Não entendi o outro lance.

Flavio Williges disse...

César,

Tens razão em defender que obter ganhos especulativos a partir das comodities de produtos agrícolas é uma falha moral. Na cadeia de razões, tal ação promove a fome. Uma pergunta: o consequencialismo além de fundar uma ética não pode ser entendido como agente causador de dilemas éticos?. Por exemplo: o direito individual à propriedade (que é aceito em quase todo o ocidente como algo bom) pode também ser questionado se adotamos o consequencialismo. Uma pessoa que ganha bastante e que usa o seu poder econômico para alcançar lucros cada vez maiores também contribui para a fome, pois o acúmulo de riqueza produz dependência e servidão. Nesse caso, o princípio consequencialista implica na restrição daquilo que tomamos por um bem e isso é uma consequência danosa para um sistema moral.

Cé S. disse...

Flávio, para haver esse dilema precisaria haver um conflito entre dois bens...... mas não há! Afinal de contas, chamamos o que causa servidão de mal, não de bem, ainda que isso pareça um bem (seja um falso bem, um mero bem-aparente).

Flavio Williges disse...

César,
Quis dizer que aceitar o consequencialismo implica jogar fora muita coisa que consideramos bom como, por exemplo, o direito à propriedade. Em outras palavras, um consequencialismo simpliciter não funciona, mas poderia ser admitido com algumas hipóteses ad hoc, etc, como os cientistas fazem as vezes para não abandonar uma teoria.

Cé S. disse...

Não tô entendendo, Flávio. Você está sugerindo, ou pressupondo, que basta algo ser considerado-como-bom para ser bom?

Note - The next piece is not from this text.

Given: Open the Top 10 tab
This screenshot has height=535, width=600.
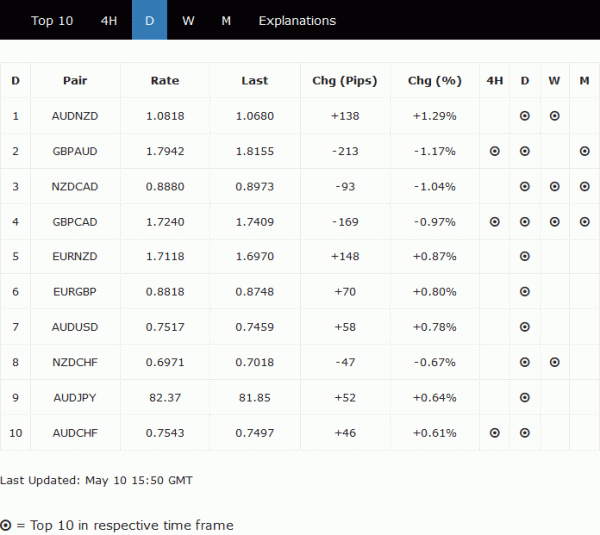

Tal como vejo as coisas, é usual que se considere como bom algo que é mau, e o que importa, para o argumento moral, não é a aparência-de-bem, mas se a coisa é boa tout court ou má tout court. E, no seu exemplo, você mostra algo mau tout court, apesar das aparências contrárias, para alguns.

E, quanto ao livrar-se do que é mau, apesar de parecer bom, não é um dos benefícios do aprendizado moral? Não é esse tipo de mudança moral que se espera? Eu acho que sim.